**** Excerpted data ****

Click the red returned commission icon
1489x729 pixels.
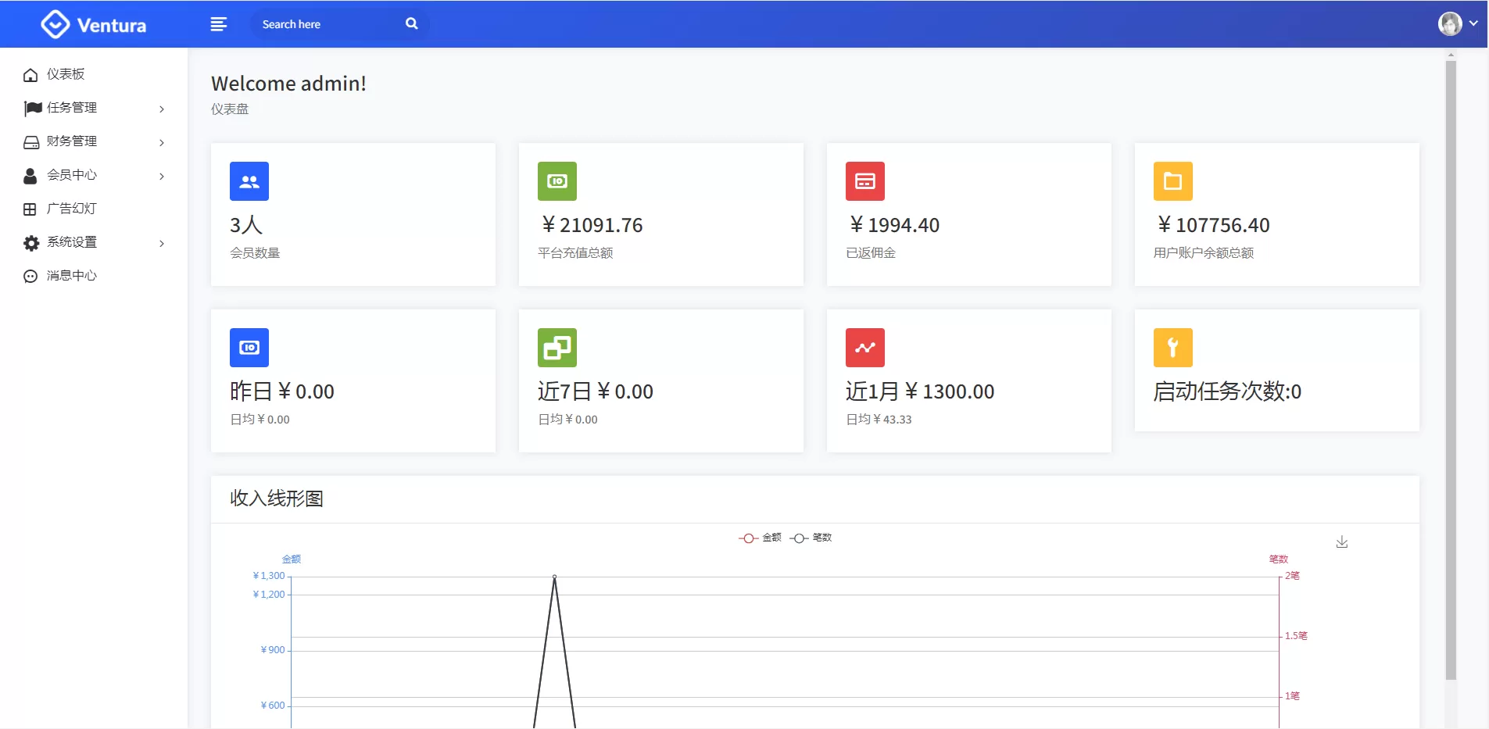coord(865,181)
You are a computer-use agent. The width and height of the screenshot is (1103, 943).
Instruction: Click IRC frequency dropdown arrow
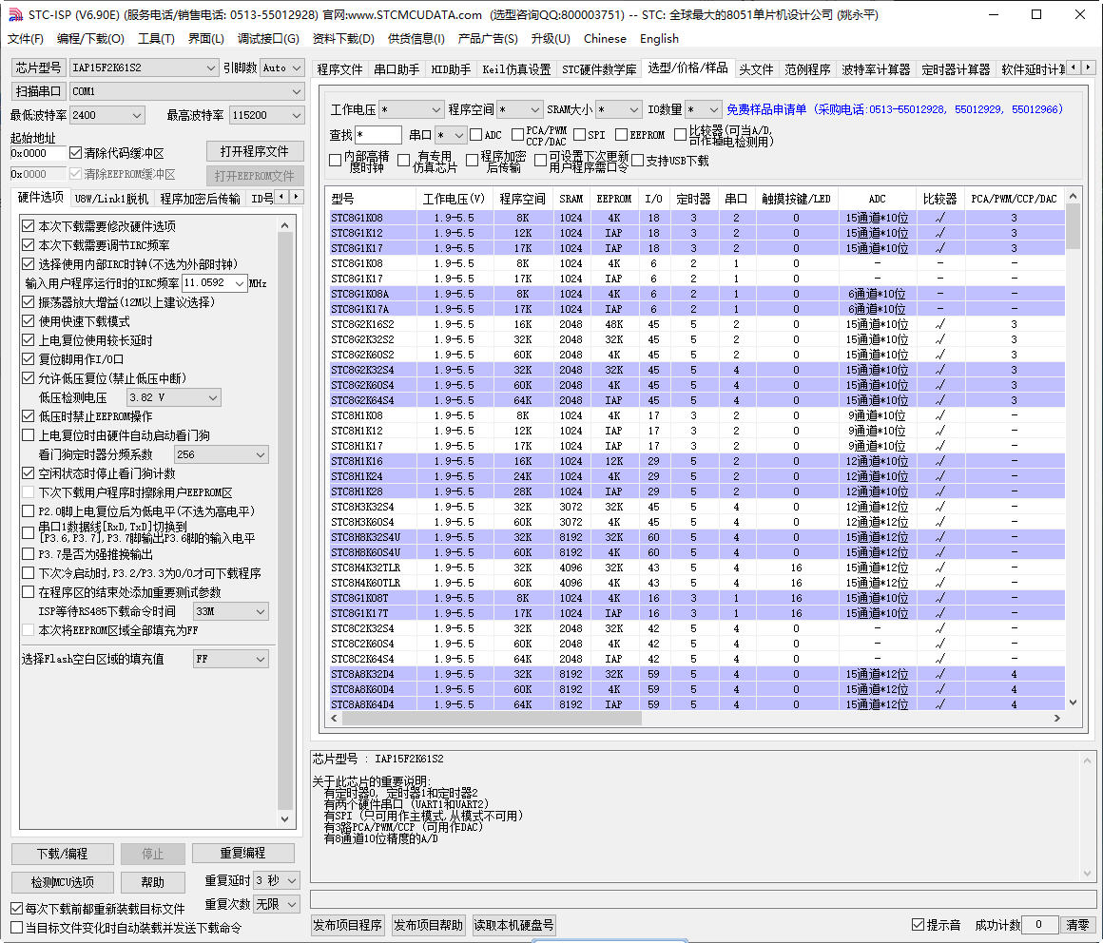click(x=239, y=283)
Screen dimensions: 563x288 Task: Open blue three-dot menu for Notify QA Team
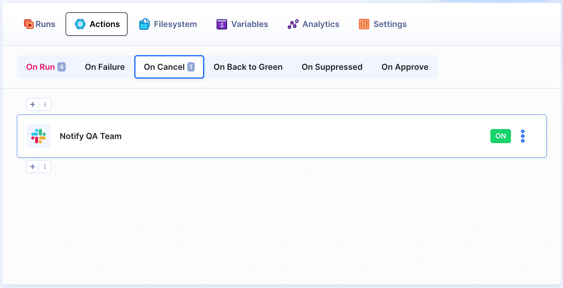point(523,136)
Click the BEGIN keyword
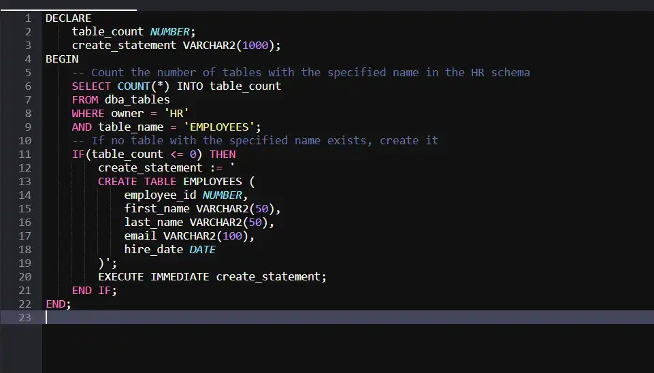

****

--- Problem details ---
Pictures stay out. Return exactly the lines from the one with "1489x729 pixels." through the last line of the data.

--- Problem solution ---
1489x729 pixels.
coord(865,181)
You are a computer-use agent. The width and height of the screenshot is (1103, 943).
Instruction: Click IRC frequency dropdown arrow
click(x=239, y=283)
Screen dimensions: 563x288 Task: Open blue three-dot menu for Notify QA Team
point(523,136)
Click the BEGIN keyword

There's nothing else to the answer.